Mr. Molloy said he had “fantastic” assignments in a career that included being ambassador to Jordan, but the highlight was the Vietnamese-refugee project. “We never lose with refugees. Refugees arrive with no place to go but up.”
So the Harper Cons deliberately set up our refugee system to fail:
The refugee groups say they have repeatedly called on Immigration Minister Chris Alexander and the government to exempt Syrians from the rule — which says the UN High Commission for Refugees (UNHCR) or another country must first designate a person as a refugee before immigration officials will consider letting them be privately sponsored to come to Canada....Then-immigration minister Jason Kenney implemented the new rule in October 2012 as part of a broader Conservative government overhaul of Canada’s refugee system....Briefing notes obtained by the Citizen say the change was intended to protect against fraud, but also to deal with a large backlog of applications from private sponsors while speeding up applications. “It is anticipated that this regulatory change will reduce G5 submissions by 70 per cent,” reads one memo to Kenney.The goal wasn't to help people, it was just to reduce the number of applications.
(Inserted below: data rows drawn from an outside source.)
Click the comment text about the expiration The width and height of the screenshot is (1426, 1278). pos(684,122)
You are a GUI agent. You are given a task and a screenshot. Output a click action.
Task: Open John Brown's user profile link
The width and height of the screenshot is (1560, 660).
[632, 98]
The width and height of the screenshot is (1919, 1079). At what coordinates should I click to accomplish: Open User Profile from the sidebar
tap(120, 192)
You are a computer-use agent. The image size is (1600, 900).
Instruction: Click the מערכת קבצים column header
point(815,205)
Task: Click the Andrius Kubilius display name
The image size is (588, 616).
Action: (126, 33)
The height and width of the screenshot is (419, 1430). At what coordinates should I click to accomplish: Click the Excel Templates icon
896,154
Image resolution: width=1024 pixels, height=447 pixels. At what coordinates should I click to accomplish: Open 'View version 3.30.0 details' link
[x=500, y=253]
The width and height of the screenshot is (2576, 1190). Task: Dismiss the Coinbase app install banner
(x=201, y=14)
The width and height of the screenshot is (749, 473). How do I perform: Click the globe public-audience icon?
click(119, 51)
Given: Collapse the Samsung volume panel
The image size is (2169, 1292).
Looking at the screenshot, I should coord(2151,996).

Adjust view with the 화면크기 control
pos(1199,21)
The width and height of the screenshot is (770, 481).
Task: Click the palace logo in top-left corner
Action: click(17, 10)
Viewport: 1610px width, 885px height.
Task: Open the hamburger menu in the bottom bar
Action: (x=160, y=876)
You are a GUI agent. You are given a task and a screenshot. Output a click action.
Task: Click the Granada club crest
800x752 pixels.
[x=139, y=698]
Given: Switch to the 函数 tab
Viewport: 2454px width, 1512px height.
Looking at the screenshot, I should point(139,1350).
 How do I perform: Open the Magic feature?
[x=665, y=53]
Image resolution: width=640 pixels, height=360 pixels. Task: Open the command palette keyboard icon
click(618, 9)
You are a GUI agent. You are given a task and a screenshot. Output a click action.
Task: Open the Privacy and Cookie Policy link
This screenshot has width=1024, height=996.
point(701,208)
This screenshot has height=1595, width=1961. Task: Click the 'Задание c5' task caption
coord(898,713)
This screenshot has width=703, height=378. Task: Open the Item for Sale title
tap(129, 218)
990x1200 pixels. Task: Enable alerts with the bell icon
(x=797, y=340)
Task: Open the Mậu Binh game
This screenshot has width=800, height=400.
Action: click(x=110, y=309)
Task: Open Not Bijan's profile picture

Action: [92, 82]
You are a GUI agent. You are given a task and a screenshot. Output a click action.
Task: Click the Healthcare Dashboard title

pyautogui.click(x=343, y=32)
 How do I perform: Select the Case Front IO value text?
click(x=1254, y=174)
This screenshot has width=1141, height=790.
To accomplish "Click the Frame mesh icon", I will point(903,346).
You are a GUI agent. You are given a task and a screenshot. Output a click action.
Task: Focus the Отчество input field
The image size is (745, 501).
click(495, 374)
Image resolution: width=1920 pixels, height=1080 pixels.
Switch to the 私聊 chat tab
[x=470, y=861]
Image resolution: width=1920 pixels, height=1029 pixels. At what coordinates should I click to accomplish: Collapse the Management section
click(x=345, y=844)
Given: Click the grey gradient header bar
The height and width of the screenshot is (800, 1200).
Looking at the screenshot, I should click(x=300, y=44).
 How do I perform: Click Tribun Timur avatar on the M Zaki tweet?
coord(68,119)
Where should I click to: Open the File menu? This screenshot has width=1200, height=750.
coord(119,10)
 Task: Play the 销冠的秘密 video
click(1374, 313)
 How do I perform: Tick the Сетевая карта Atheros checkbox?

The results has been to slow-track our refugee system
The government pledged in 2013 and in January of this year to take in a total of 11,300 Syrian refugees, and Mr. Harper promised during the election campaign to bring in another 10,000 from Syria and Iraq over four years. But just 2,347 have been resettled in the past three years, and the current process has so many bureaucratic stumbling blocks that refugee advocates doubt the target will be reached.And the Harper Cons can blame the refugees for not completing the paperwork correctly, so its their fault not ours.
I tell you, it used to be a lot easier to be proud of Canada.